Does this mean that old organizations need to be replaced by new ones, or has this type of ordering of the international system simply lost its relevance? At the beginning of this century, many people tended to think the former. Yes, the old institutions had served their time, and new ones would emerge to perform different tasks, but organized in a similar way to the old ones. Over time, however, the approach began to shift towards the second. The world is so complex and diverse that it is simply impossible to fit it into stable and fixed forms. The interests of states are not necessarily contradictory but are rather very different, and their fulfillment requires flexible approaches. And flexibility does not mix well with the rigidity of classical institutions, especially when it comes to bloc structures bound by commitments and discipline. At some point, the optimal form of interstate organization began to appear as ad hoc groups of states that needed to solve a specific problem together.

This was the beginning of the SCO. After the collapse of the USSR, the new Central Asian states and Russia had to resolve border issues with China. Thus was born the Shanghai Five. The problem was solved so successfully that it was decided to preserve and develop this successful format. Over the years, the forum has grown to include India, Pakistan and Iran, while Belarus will be attending this year’s event. The summits are usually attended by the leaders of other powers important to the Eurasian region, such as Turkey and the Persian Gulf monarchies.

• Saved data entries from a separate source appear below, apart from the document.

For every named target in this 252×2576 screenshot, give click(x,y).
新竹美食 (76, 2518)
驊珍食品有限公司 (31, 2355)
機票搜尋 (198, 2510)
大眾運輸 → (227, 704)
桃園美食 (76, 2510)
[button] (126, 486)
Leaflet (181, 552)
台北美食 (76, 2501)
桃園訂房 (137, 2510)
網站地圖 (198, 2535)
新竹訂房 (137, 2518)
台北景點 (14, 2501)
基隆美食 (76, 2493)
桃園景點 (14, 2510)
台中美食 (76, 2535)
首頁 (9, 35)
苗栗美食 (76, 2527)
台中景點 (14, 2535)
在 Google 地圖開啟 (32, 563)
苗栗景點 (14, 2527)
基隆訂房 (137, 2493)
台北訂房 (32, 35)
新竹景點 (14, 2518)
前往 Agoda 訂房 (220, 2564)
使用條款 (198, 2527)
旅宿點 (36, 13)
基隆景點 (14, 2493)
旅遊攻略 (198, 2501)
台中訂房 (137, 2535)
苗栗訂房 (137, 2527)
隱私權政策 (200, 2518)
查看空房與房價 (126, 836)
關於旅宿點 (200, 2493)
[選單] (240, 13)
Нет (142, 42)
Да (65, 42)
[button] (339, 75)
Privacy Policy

Enlargement adds solidity to an organization, but whether it increases efficiency is debatable. And not just because, for example, relations between China and India and between India and Pakistan are, to put it mildly, complicated. This is an obstacle, of course, but not the only one: the main thing is to find an agenda that requires a real joint effort and is of interest to all participants in an applied sense. This is difficult, given the diversity of SCO members.

We should probably start by understanding Eurasia’s role in the world. The major Eurasian powers are now emerging as leaders in international economics and politics. But the natural summation of potential that is often made when talking about the SCO or BRICS is of little use. What is more important is that this vast area cannot be bypassed or ignored; all the processes taking place around the globe depend on it or are linked to it. It is not by chance that Eurasia is traditionally called ‘the core’. And belonging to it unites all the states of the Shanghai Cooperation Organization, which determines both the opportunities and the risks. They are linked to the increased attention paid to Eurasia by powerful extra-regional players, which is not always for the good, to say the least.

The idea of a Eurasian security system is in the air. China, the Central Asian countries, and India have approached it from different sides. Recently, the Russian president launched such an initiative. Eurasian security, unlike European security, is not a military-political phenomenon, but a model for the comprehensive development of the space and the realization of its enormous potential. The SCO has its shortcomings, but it is an ideal platform for formulating the principles of this great project.